Regarding the Santa Rosa Island Ed-Op this in morning's 'N-P' 8/806 [which might be another repeat.]Again its more rumors. Remember the rumor about the Nature Conservancy wanting to put up resort hotel on Santa Cruz. Travis has an incredible imagination. Has he ever been to the channel islands? Have Wendy or Nipper been to the Islands lately and actually comunicated with actual scientists who are tring to protect the islands. I think not. Their idea of a scientist is [Dr.] Larura.
The game animals like the the wild pigs and the black rats are not native species and are [were] a real threat to endanged species. This problem was dealt with very effectivly. The News Press will never admit it but it is working.
The introduced game on Santa Rosa is being seasonly hunted now so whats the big deal in hunting them down to the last animal. Believe it or not the NPS has plan. The New Press just loves to spread rumors without any proof.
The stewardship of the islands under the NPS and the Nature Conservancy is a quite a contrast to ownership of the News Press

8/08/2006 10:05 AM  
Anonymous Anonymous said...

Hey Sara, Tsk, tsk for not posting my comment. If people cancel their subscriptions for "altruistic reasons" then they need to just plain shut the hell up. Many of us don't want to read the "drivel" that the whining brats are writing. As said before, turnabout is fair play.

8/08/2006 5:06 PM  
Anonymous Anonymous said...

Don't feel too special, 5:06. Sara didn't post my comment about your inanities of 10:50 yesterday, when you couldn't even spell "drivel." If she had, you would have read that I told you that people don't give up their right to speak simply because they refuse to give Wendy their money. I said other things, but I'm guessing Sara didn't appreciate that I suggested you remove your head from your backside before posting.

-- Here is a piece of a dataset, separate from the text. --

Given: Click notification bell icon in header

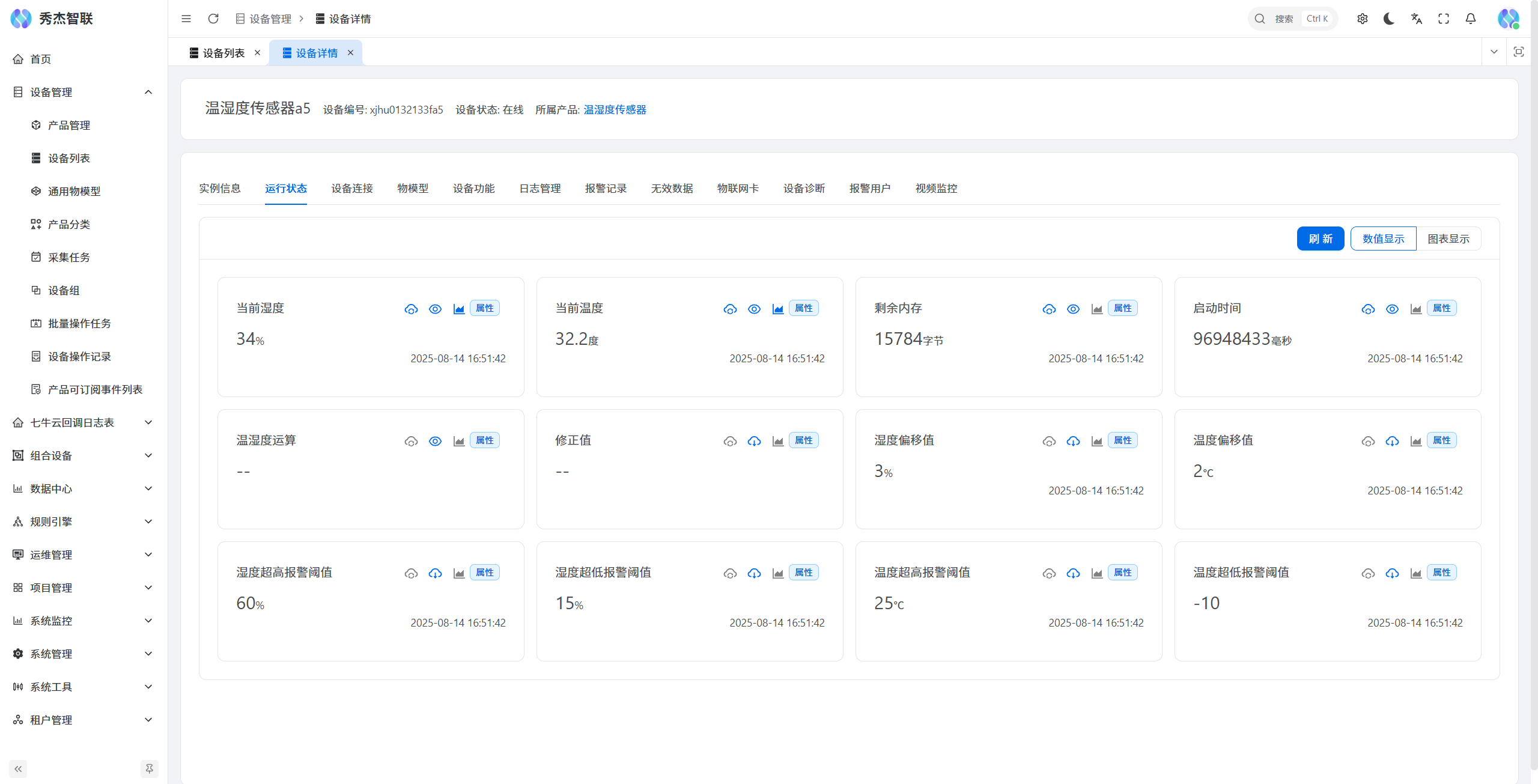Looking at the screenshot, I should click(x=1471, y=19).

If you don't like the protesting over Wendy's reign of error, I'm sure you'll find postings more to your liking on freerepublic or National Review online.

8/09/2006 1:39 PM  
Anonymous Anonymous said...

1:39 PM

You have just reinforced my opinion that this blog is just a bunch of whining brats with nothing better to do that bash people. Have a good time. I won't be back which is sad for you because I have known Travis for over 20 years and could tell you what he thinks of this drival/drivel. Whichever way you spell it - it is still whining. Get a life!